Nachdem die technischen Voraussetzungen zur Schaffung einer vertrauenswürdigen Grundlage für den elektronischen Geschäftsverkehr über das Internet vorhanden sind, ist jetzt der Gesetzgeber gefordert, und zwar weltweit. Ob auf supranationaler Ebene wie in der Europäischen Union oder national, sei es in den EU-Mitgliedsstaaten, den USA, Japan und anderen führenden Industrienationen, - ein einheitlicher Rechtsrahmen und ein möglichst hohes, einheitliches technisches Niveau sind unabdingbar für den nächsten, wichtigen Schritt auf dem Weg zum elektronischen "globalen Dorf".

Eu-kompatibel

Die Europäische Kommission hat unlängst den Entwurf für eine EU-Richtlinie vorgelegt, die unionsweit die Rahmenbedingungen für elektronische Signaturen definieren soll. Zu den Ansprechpartnern, die um Stellungnahmen zu dem Entwurf gebeten wurden, gehört in Deutschland Teletrust. Mitglieder des eingetragenen Vereins sind Entwickler, Anbieter und Anwender von Verfahren und Komponenten für die elektronische Signatur, darunter auch Siemens. Auszüge aus der Stellungnahme:

"Teletrust begrüßt die mit dem Entwurf (...) angestrebte Zielsetzung, neben der papiergebundenen Schriftform eine europaweit sowohl gesetzlich als auch in bezug auf bestimmte Anforderungen harmonisierte elektronische Form zu fördern. Eine derartige Richtlinie ist dringend erforderlich, um angesichts der gesetzgeberischen Aktivitäten in den Mitgliedsstaaten die von der Kommission aufgezeigten gesetzgeberischen Aktivitäten so auszurichten, daß eine kompatible Infrastruktur für Europa sowohl in bezug auf kommunikationstechnische Kompatibilität als auch in bezug auf die Sicherheitsanforderungen entsteht. Für den Einsatz von elektronischen oder digitalen Signaturen ist es von größter Bedeutung, daß diese im europaweiten und internationalen Geschäftsverkehr eingesetzt werden können und gegenseitig kompatibel und anerkennungsfähig sind.

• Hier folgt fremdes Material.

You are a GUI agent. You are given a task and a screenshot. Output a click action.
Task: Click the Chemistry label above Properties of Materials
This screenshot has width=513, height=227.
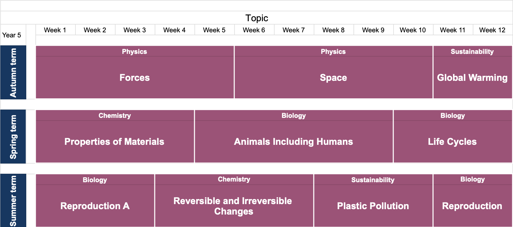(x=115, y=116)
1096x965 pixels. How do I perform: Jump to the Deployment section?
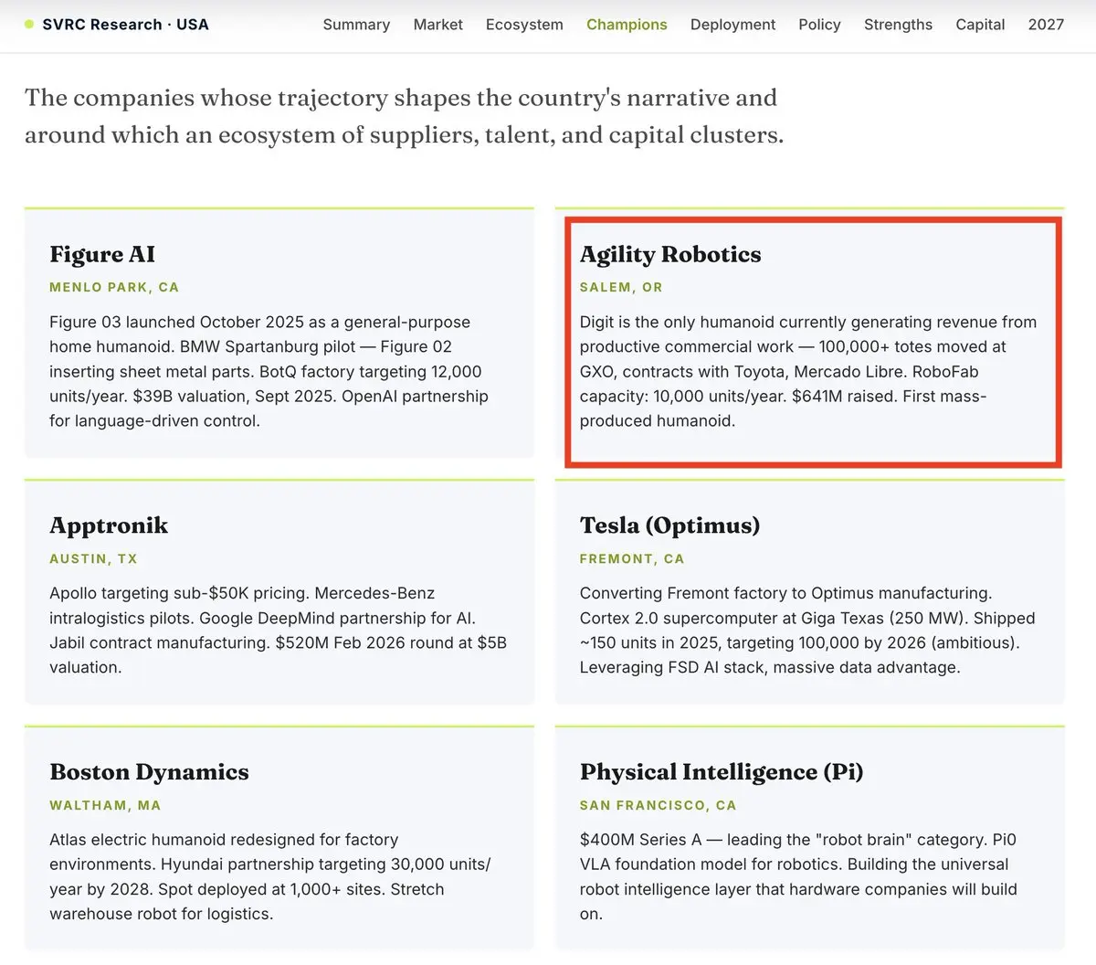pyautogui.click(x=732, y=25)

Die Sicherheit digitaler Signaturverfahren ist in erheblichem Umfang abhängig von der ordnungsgemäßen Arbeitsweise und Organisation der Zertifizierungsstelle. Die Mitgliedsstaaten sollten die Möglichkeit haben, qualifizierte Anforderungen an die Sicherheit (...) von Zertifizierungsstellen stellen zu können, wenn diese Signaturen Anforderungen der Schriftform und der Urkunde erfüllen sollen. Die Erfüllung von Formerfordernissen muß an bestimmte Sicherheitsstandards geknüpft werden, die überprüfbar sind.

Sobald mit der Signatur Formanforderungen der Schriftlichkeit erfüllt werden sollen, sei es aus Gründen der Rechtssicherheit, des Verbraucherschutzes oder der Prozeßökonomie, müssen elektronische Signaturen bestimmte Anforderungen wie Urheberschaft, Echtheit, Warn- und Abschlußfunktion erfüllen.

Angeklickt

Die technischen Voraussetzungen für das Geschäft im elektronischen globalen Dorf sind vorhanden, an den Voraussetzungen zur Interoperabilität wird mit großem Eifer gearbeitet. Langsamer geht es bei der Schaffung der internationalen rechtlichen Rahmenbedingungen. Wir werden wohl in absehbarer Zeit zuerst in Deutschland und später dann auch in Europa erleben, daß elektronische Dokumente mit gleicher Rechtsverbindlichkeit wie herkömmliche Papierdokumente im Geschäfts- und Behördenverkehr benutzt werden.

Helmut Jäger arbeitet im Geschäftsgebiet IT Networks, Marketing Smart Cards, bei der Siemens AG in München.